人均垃圾產生量和垃圾總量的不斷增長,對垃圾焚燒處置能力提出了越來越高的需求,與此同時,人口的增長和城市的擴建也讓垃圾焚燒廠選址變得更加困難。出于各種便利的考慮,多數焚燒廠選擇建在了原垃圾填埋場附近,對于那些已經飽受垃圾填埋場惡臭干擾的周邊居民而言,如果新建焚燒廠會給他們的環境和健康權益帶來更嚴重的侵害,鄰避沖突可能就會發生。
事實上,鄰避沖突在歷史上并不少見。公開數據顯示,2018年我國建成垃圾焚燒廠418座,針對垃圾焚燒的環境投訴就高達434起,鄰避沖突引發的群體性事件也時有發生。目前,我國有961座垃圾焚燒廠,比2018年翻了一番,但鄰避效應越來越弱,為什么能有這樣的變化?
一、公眾的關切
公眾代表公共利益,充分理解周邊居民、環保組織、學者的關切,對理解和化解垃圾焚燒鄰避效應十分必要。
從周邊居民的視角出發,如果以關鍵詞“垃圾焚燒”在社交媒體上搜索,能搜到的結果大概有兩類,一類是周邊居民擔心二噁英等污染物的健康風險,從而關心安全距離,另一類是擔心房價下跌、無法出售造成潛在經濟損失。
面對擔憂,周邊居民持有的態度往往很明確,其中完全反對的聲音最強,主要的訴求是焚燒廠換地方或者給自己搬遷;退而求其次,也有居民認為滿足一定條件才能建設,比如加強二噁英監測、參與選址決策、環境信息公開、經濟補償等。如果居民的上述意見缺乏制度化的表達渠道,則很可能會演化出現鄰避沖突。
環保組織是指關注環境公共利益的社會組織,是非營利性的。在垃圾焚燒議題上,我國的環保組織立足具體
案例,進而在更大維度上關注垃圾焚燒廠有沒有必要建、建了之后能不能達標排放、環境數據能不能完善公開等議題。環保組織蕪湖市生態環境保護志愿者協會連續七期發布《生活垃圾焚燒廠監督性監測觀察研究報告》,跟蹤了從2012年至今全國垃圾焚燒廠的二噁英、重金屬、飛灰、常規污染物、熱灼減率等環境信息的公開情況。

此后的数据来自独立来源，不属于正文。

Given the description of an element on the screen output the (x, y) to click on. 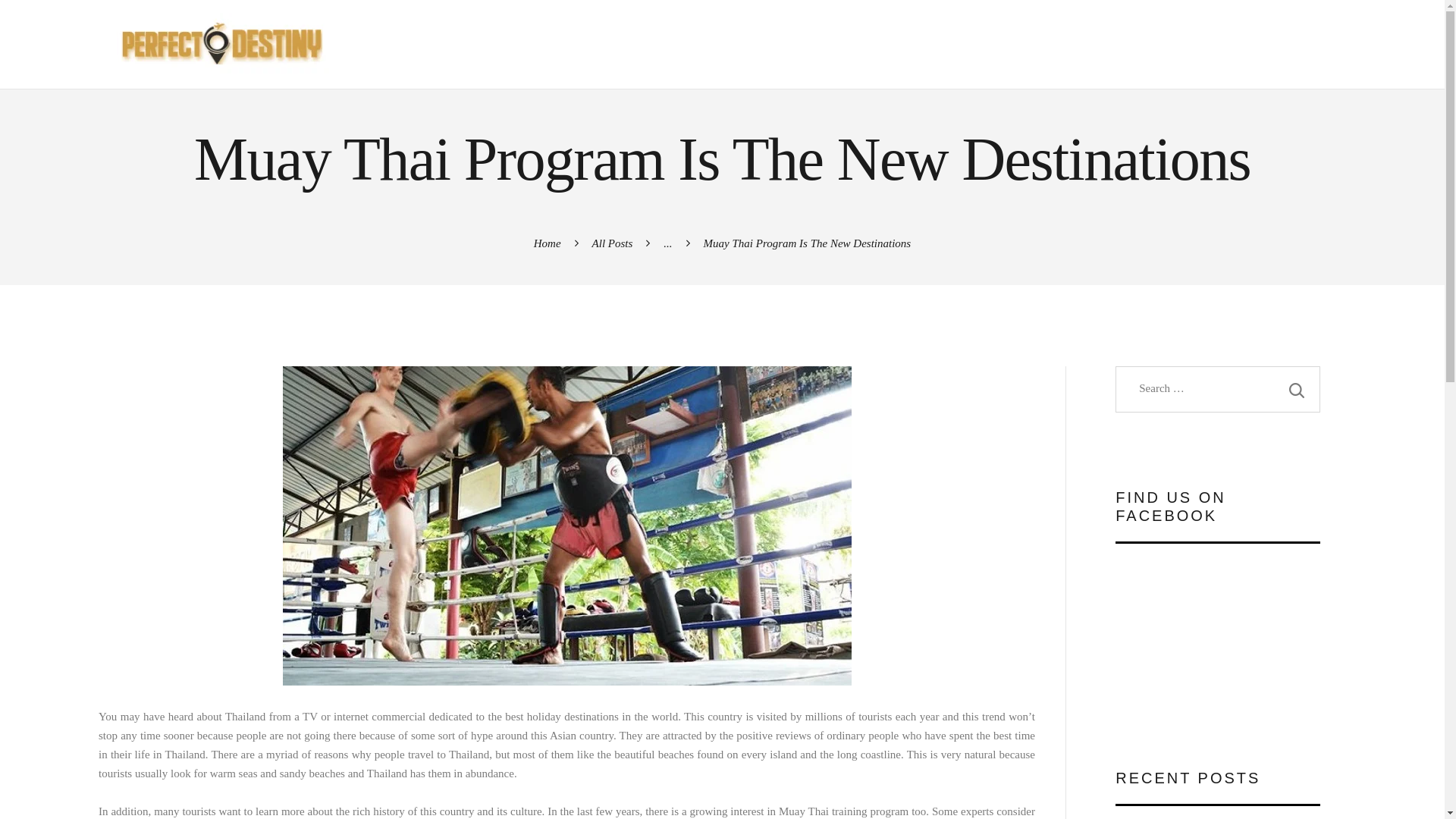
Home (547, 242)
All Posts (612, 243)
Given the description of an element on the screen output the (x, y) to click on. 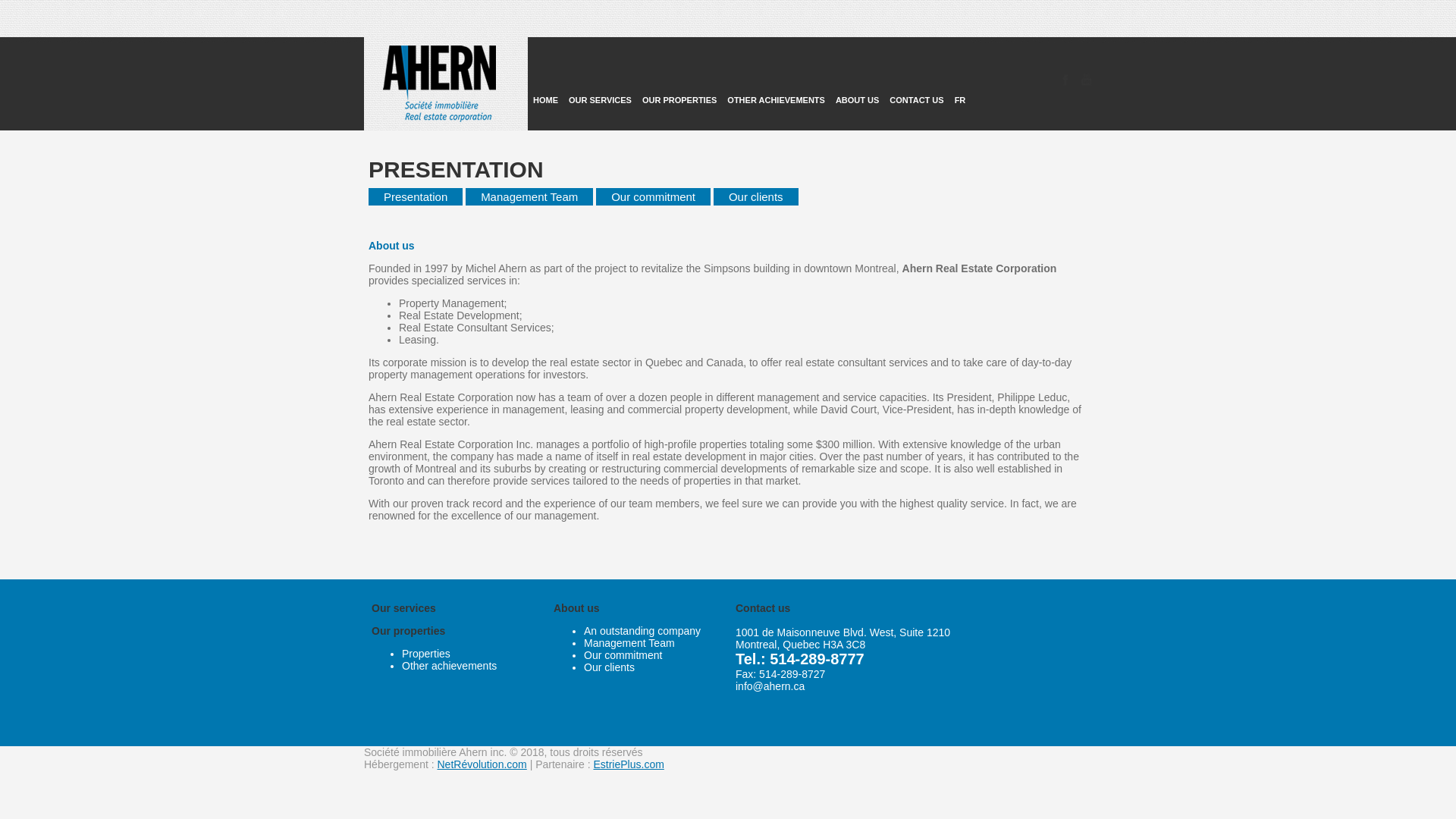
Properties Element type: text (425, 653)
Management Team Element type: text (628, 643)
Presentation Element type: text (415, 196)
OUR SERVICES Element type: text (600, 72)
OUR PROPERTIES Element type: text (679, 72)
Our commitment Element type: text (622, 655)
Our clients Element type: text (608, 667)
Our clients Element type: text (755, 196)
Contact us Element type: text (762, 608)
CONTACT US Element type: text (916, 72)
FR Element type: text (960, 72)
An outstanding company Element type: text (641, 630)
Our properties Element type: text (408, 630)
Other achievements Element type: text (448, 665)
HOME Element type: text (545, 72)
OTHER ACHIEVEMENTS Element type: text (775, 72)
Management Team Element type: text (529, 196)
Our services Element type: text (403, 608)
EstriePlus.com Element type: text (628, 764)
ABOUT US Element type: text (857, 72)
info@ahern.ca Element type: text (769, 686)
About us Element type: text (576, 608)
Our commitment Element type: text (653, 196)
Given the description of an element on the screen output the (x, y) to click on. 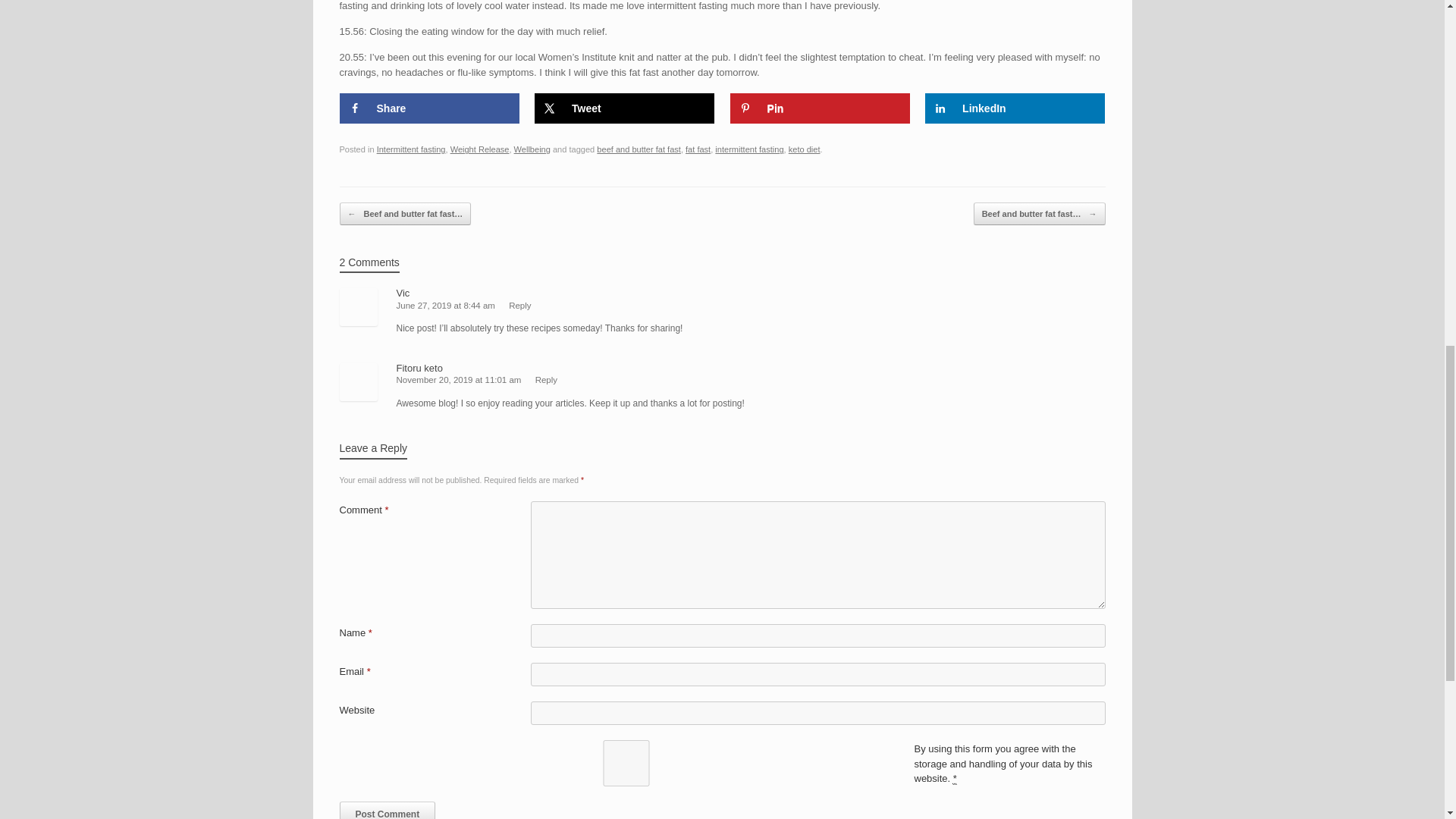
Wellbeing (531, 148)
Fitoru keto (419, 367)
fat fast (697, 148)
intermittent fasting (748, 148)
Intermittent fasting (411, 148)
Vic (402, 292)
Tweet (624, 108)
Reply (546, 379)
Weight Release (479, 148)
LinkedIn (1014, 108)
beef and butter fat fast (638, 148)
Share (429, 108)
Reply (519, 305)
You need to accept this checkbox. (954, 778)
Share on X (624, 108)
Given the description of an element on the screen output the (x, y) to click on. 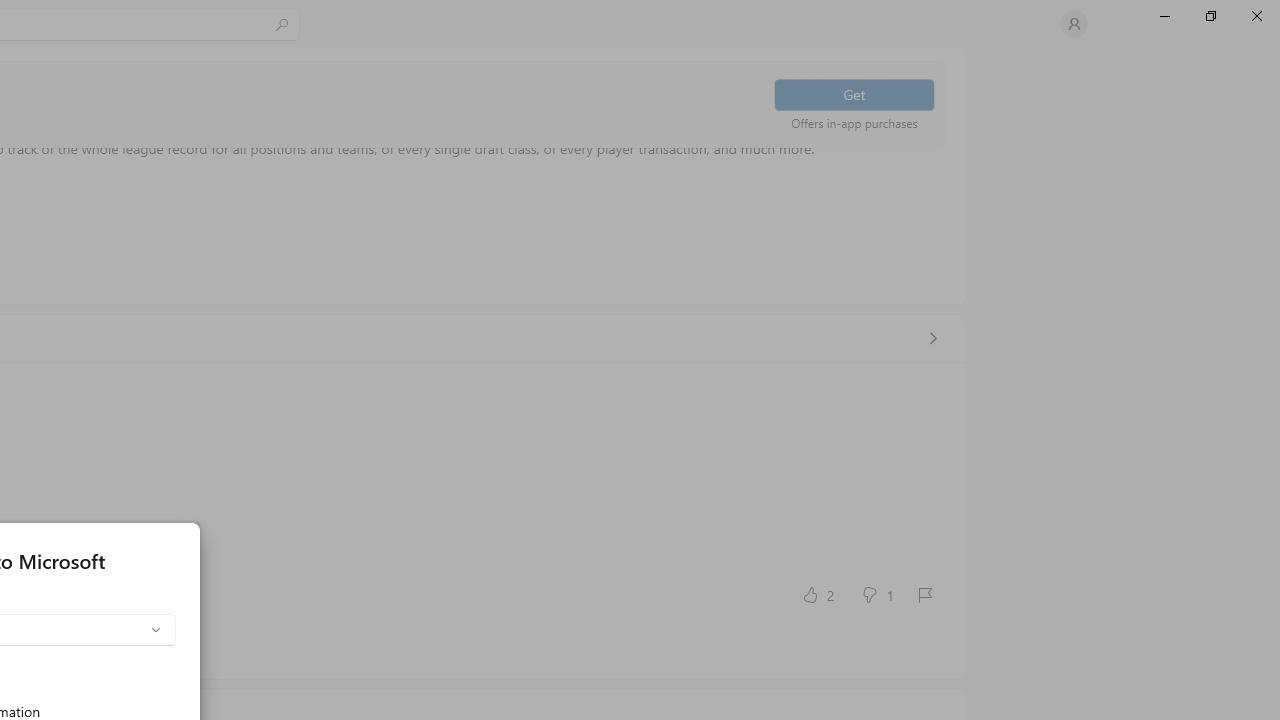
Get (854, 94)
No, this was not helpful. 1 votes. (875, 593)
Yes, this was helpful. 2 votes. (816, 593)
Show all ratings and reviews (932, 337)
Report review (924, 594)
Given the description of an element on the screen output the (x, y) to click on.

學者往往具備更加專業的理論知識和研究能力,在鄰避中傾向于關注居民參與公共事務的權利,以及垃圾焚燒污染物的健康風險、社會成本等問題。例如天津大學等機構所做的研究,從數據上論證了規定的衛生防護距離和實際安全距離之間的關系。
在對焚燒議題的關注中,上述三個主體的聯系和互動十分緊密。以二噁英為例,周邊居民知道二噁英的危害,能夠檢索到不同國家的二噁英排放標準,但對于二噁英的排放機理、濃度監測和信息公開,他們很難開展持久行動;環保組織了解二噁英的排放機理,能夠通過爐溫、熱灼減率等信息推斷二噁英的排放情況,也能夠開展連續的跟蹤;學者有資金和技術比較二噁英正常運行和故障時的排放,監測二噁英排放對周邊環境、人體健康的影響等,從而給出更多的科學依據。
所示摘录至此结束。